Par la suite, le genre évolue, avec d’un coté des propositions originales qui tentent de garder une certaine sobriété (tout en effrayant le public) et, de l’autre, des films de plus en plus gros, faisant fi de toute cohérence ou logique avec la simple envie de montrer du requin de plus en plus gigantesque.
Par exemple, dans Peur bleue, en 1999 (Deep Blue Sea), une équipe de biologistes en poste dans un centre de recherche sous-marin font des expériences scientifiques sur des molécules présentes dans le cerveau des requins pour tenter de guérir la maladie d’Alzheimer. À la suite d’un accident dans la base, des requins aux capacités intellectuelles augmentées vont traquer l’équipage…
La menace parfaite : invisible et omniprésente
En 2003, deux films très différents ne mettent pas au premier plan le requin, mais offrent au prédateur au moins une grande scène : dans Open Water, un couple est oublié en pleine mer au large lors d’une sortie de plongée.

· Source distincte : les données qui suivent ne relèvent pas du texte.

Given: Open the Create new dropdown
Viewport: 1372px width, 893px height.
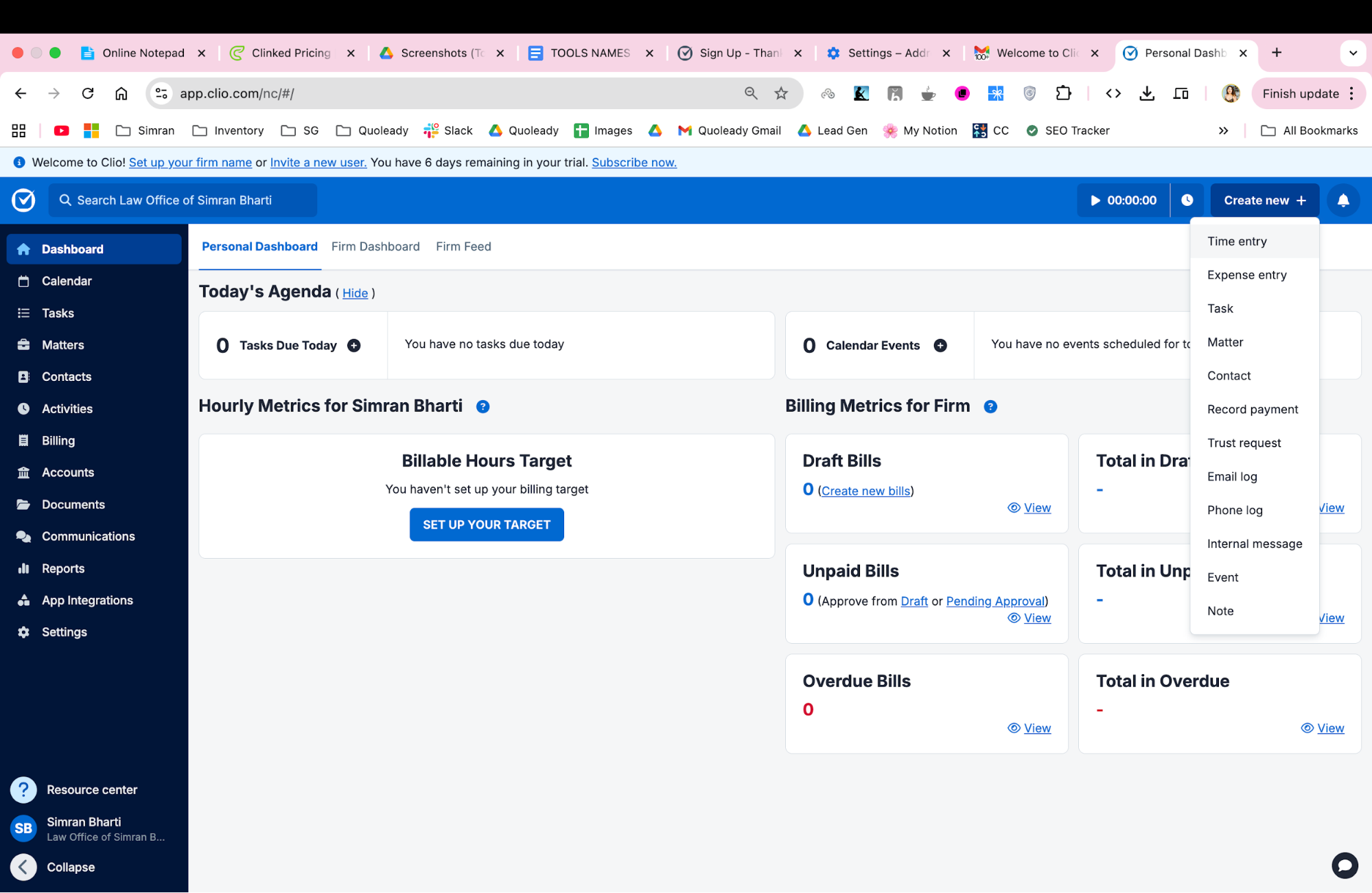Looking at the screenshot, I should pos(1264,200).
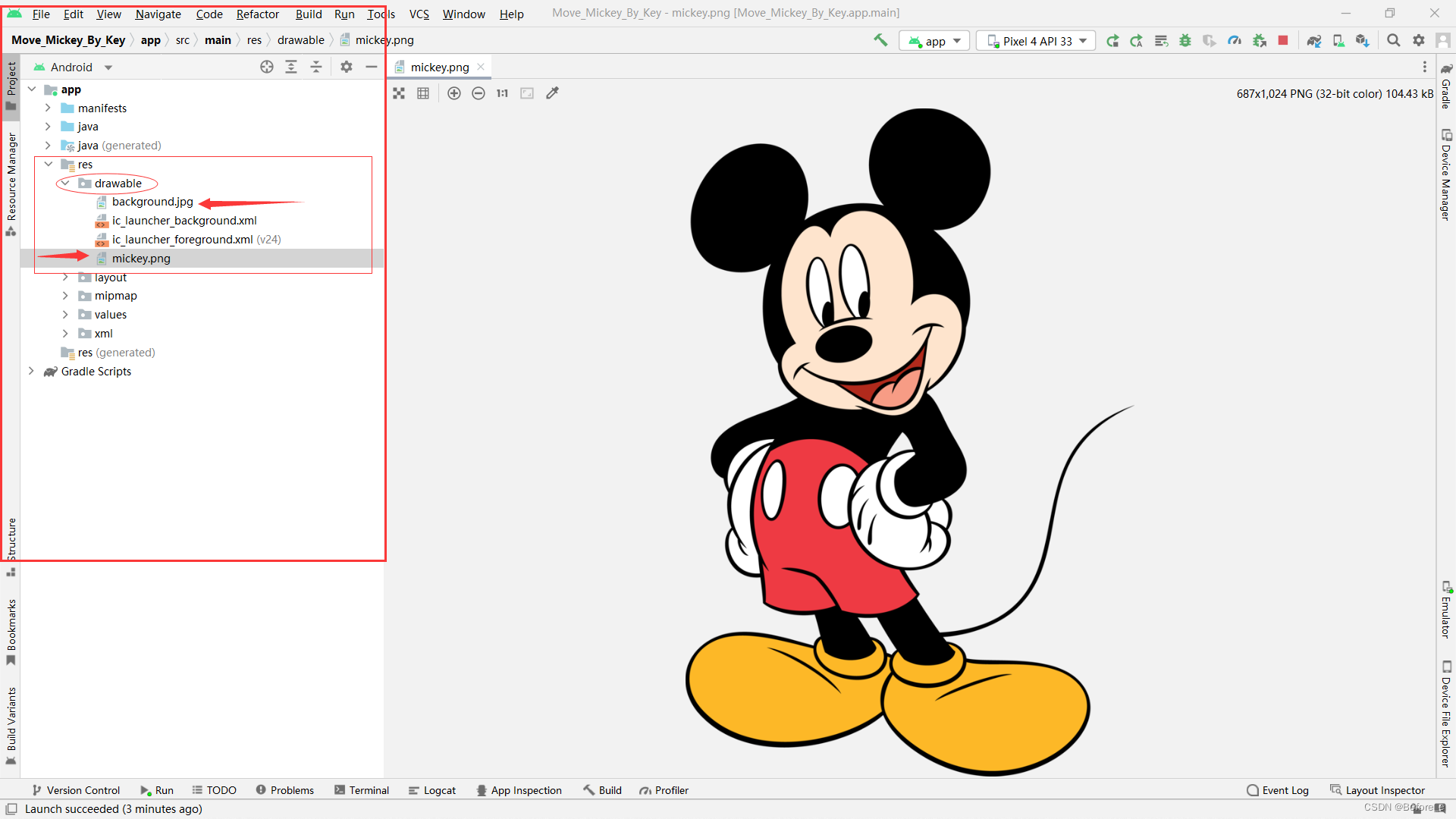Click the Make Project hammer icon
Screen dimensions: 1456x819
tap(880, 40)
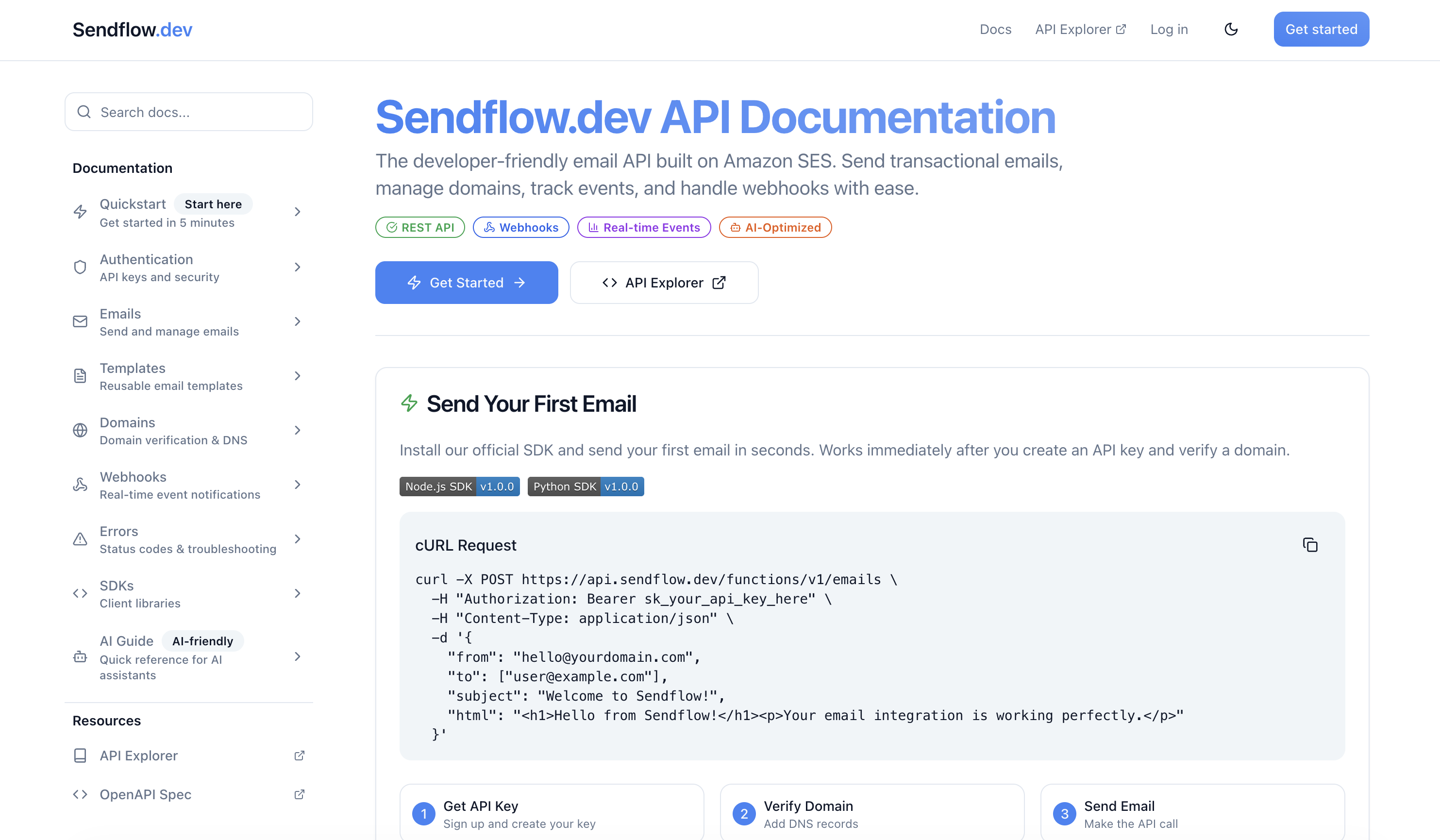Image resolution: width=1440 pixels, height=840 pixels.
Task: Click the Get Started button
Action: point(466,282)

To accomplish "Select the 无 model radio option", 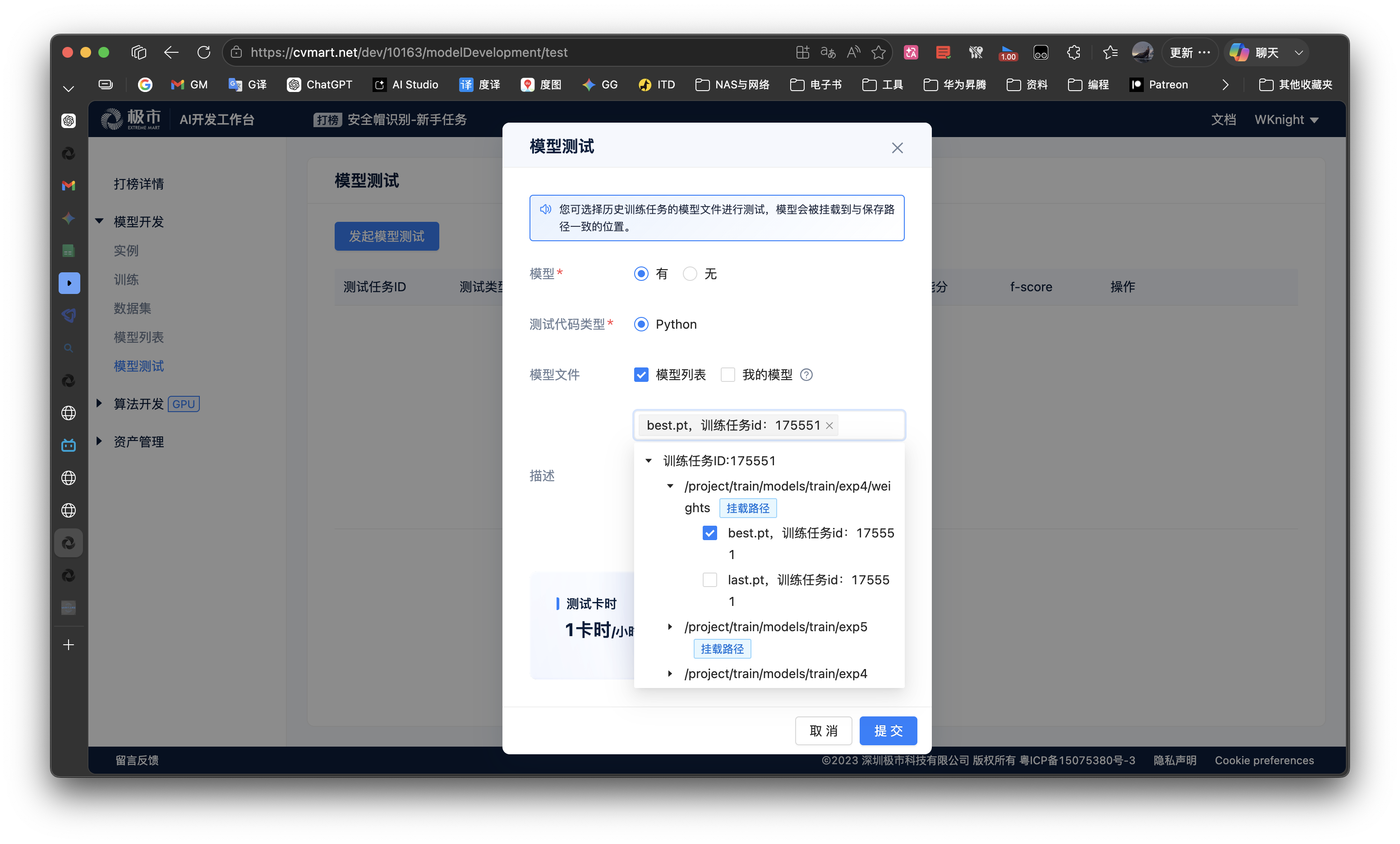I will (690, 274).
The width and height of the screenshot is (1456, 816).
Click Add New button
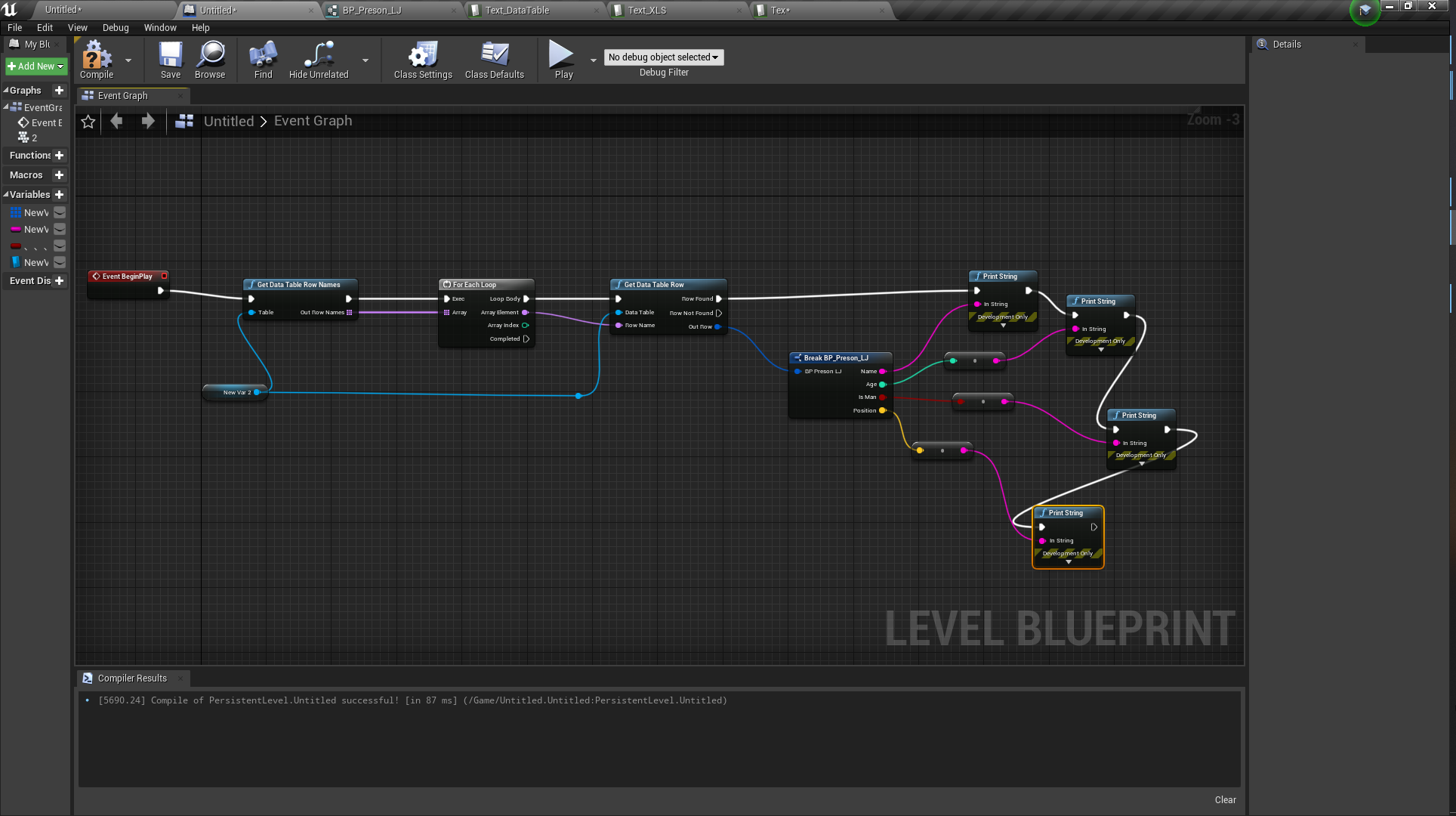(x=35, y=66)
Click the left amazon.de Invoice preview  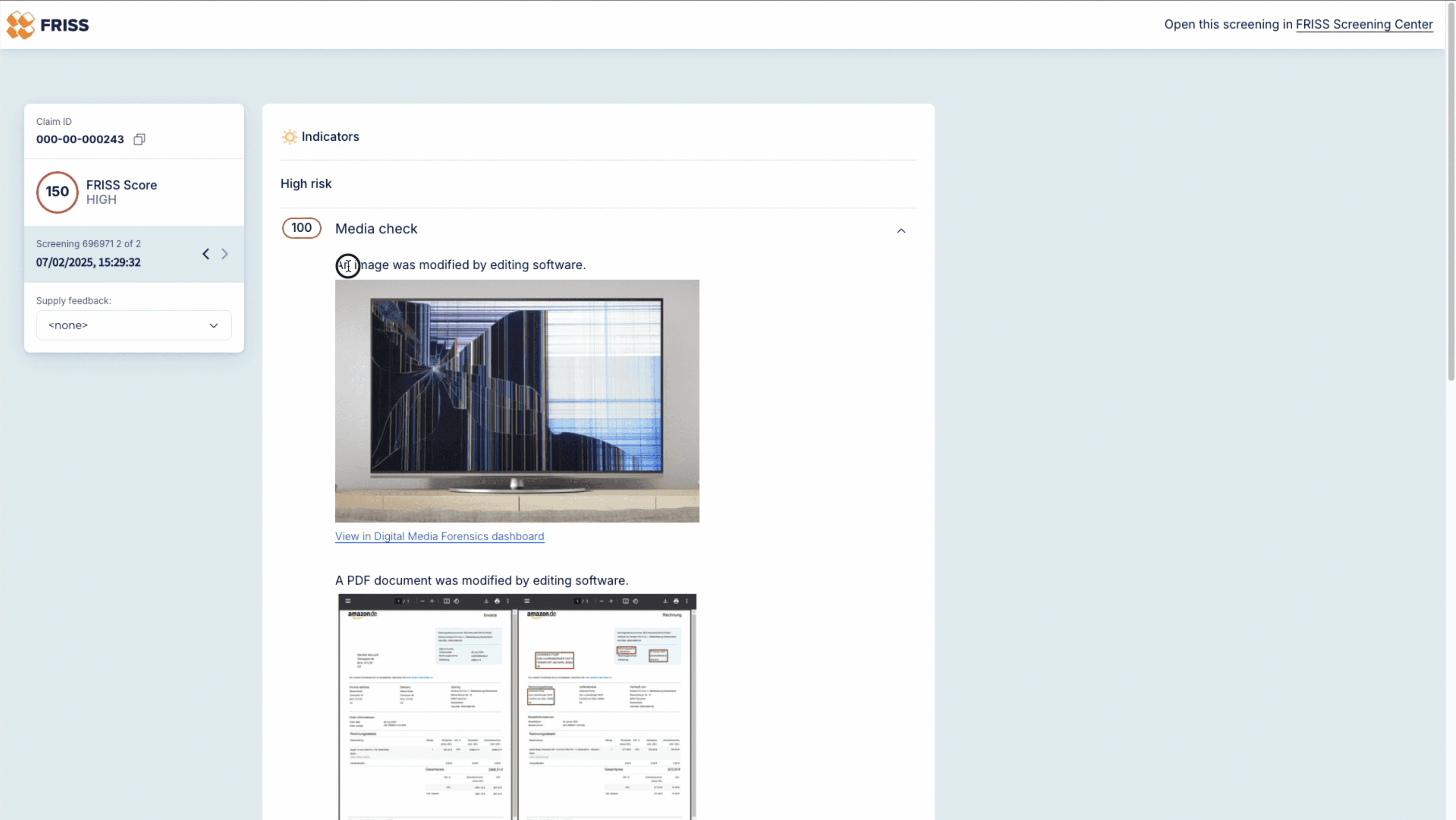pos(425,712)
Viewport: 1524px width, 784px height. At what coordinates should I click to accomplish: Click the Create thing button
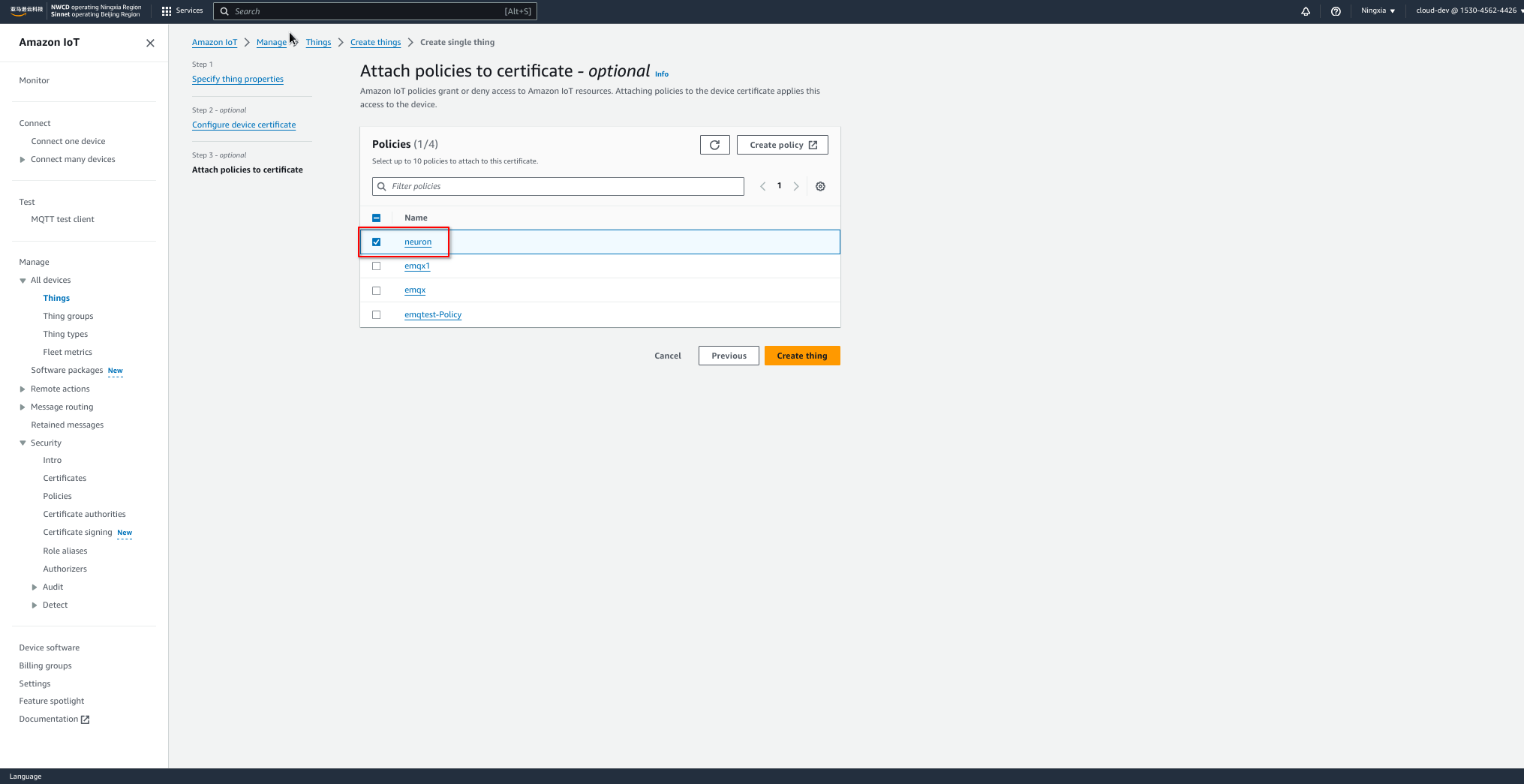pos(801,356)
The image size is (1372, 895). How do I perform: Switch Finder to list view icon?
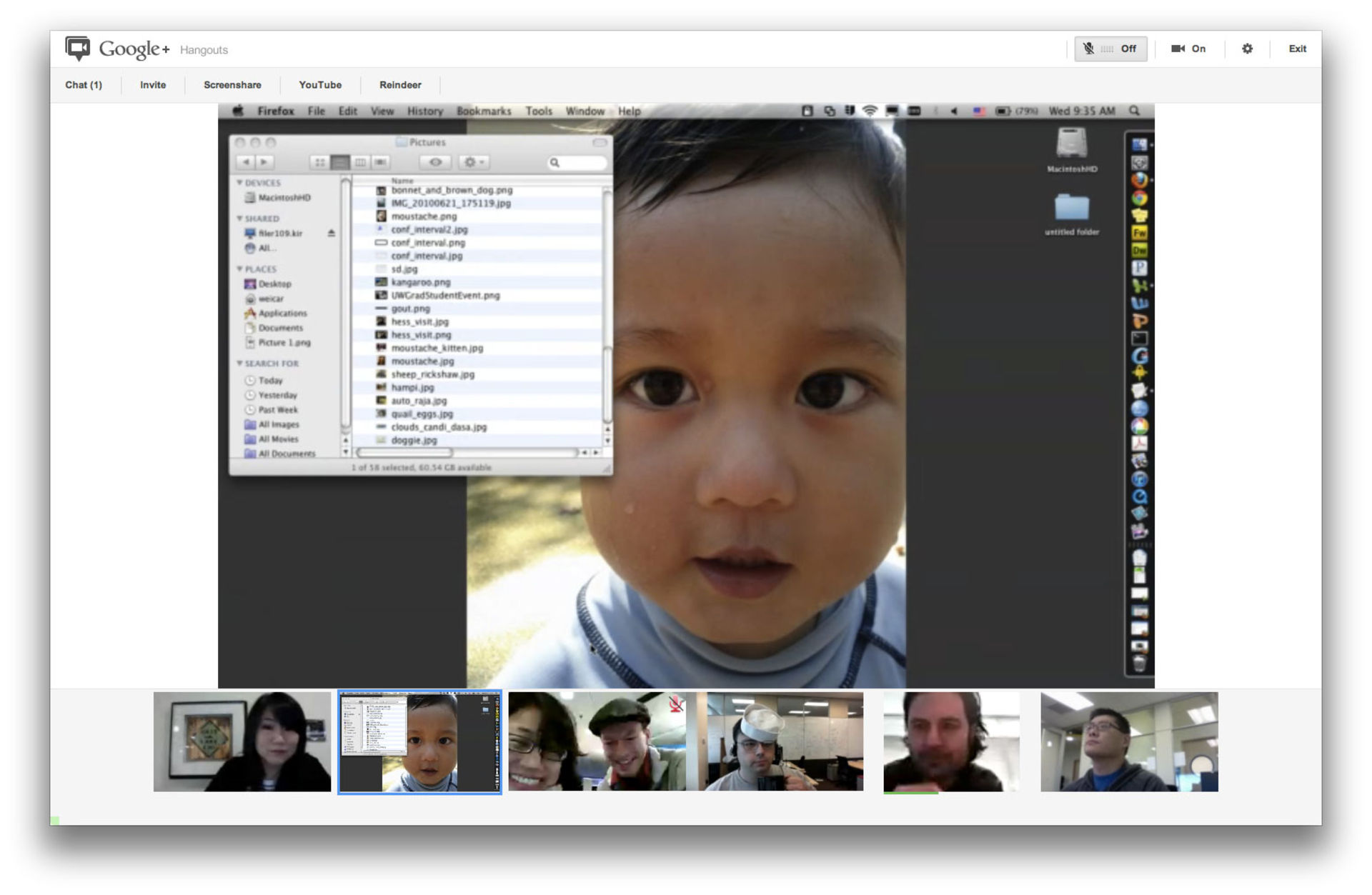coord(340,162)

À la dérive pendant des heures, il fait face aux éléments, à la soif, à la faim, puis – naturellement – aux requins. L’animal est invisible et la peur provient avant de tout de son absence. Les requins peuvent arriver, les requins vont arriver, les requins sont peut-être arrivés… Imparable.
Dans Le Monde de Nemo, le poisson-clown Marin et la dorade bleue Dory, lors de leur grande exploration du monde sous-marin, se retrouvent nez à nez avec le requin Bruce. La révélation fait son petit effet. Marin se retourne et tombe face à cet animal gigantesque aux dents imposantes.
L’animation permet un rendu différent du live et joue avec les caractéristiques connues et attendues pour sublimer le requin. Le danger est imminent, puis le twist est révélé : Bruce ne mange plus de poissons… Jusqu’à ce que l’odeur du sang réveille son instinct sauvage lors d’une séquence haletante et impressionnante. L’animal a toujours eu cette double particularité : il crée de la tension par sa simple présence, et crée de l’horreur quand il commence à se nourrir.
La tension est le maître-mot de nombreux films de requins. Dans Instinct de survie (The Shallows), en 2016, Blake Lively incarne une surfeuse solitaire proche de la côte. L’attaque par surprise d’un grand requin blanc l’oblige à se réfugier sur un rocher et à attendre. Le film de Jaume Collet-Serra est intéressant. Il montre que le prédateur n’est pas qu’une menace en pleine mer. Même à quelques mètres de la terre ferme, sa présence d’un requin peut se révéler fatale. Le film joue avec cette frustration, avec cette impossibilité de regagner un lieu qui paraît si proche.
Tout est ainsi question d’innovation et d‘inventivité. Les histoires de requins ne manquent pas et reposent souvent sur un schéma classique, mais de nombreux films inversent les concepts, amènent de nouvelles trouvailles visuelles pour donner à la menace un gout différent. Qu’ils soient intimistes, comme Instinct de survie, ou très second degré comme le diptyque En eaux troubles, le genre n’est pas prêt de s’éteindre et son succès s’explique par la peur primaire du prédateur. Même si les scientifiques et les études démontrent que l’animal n’est pas si dangereux, l’aileron le plus célèbre du cinéma continue d’entretenir le doute.
Et pour les plus malins voyant dans la terre ferme un lieu définitivement sûr, les téléfilms de série B par excellence Sharknado (bénéficiant d’une sortie cinéma pour certains volets), mélangent tornades et requins pour faire tomber l’animal du ciel. La combinaison est parfaite, plus rien ne peut résister au requin !
En eaux très troubles, de Ben Wheatley, avec Jason Statham, 1h56, au cinéma dès le 2 août 2023.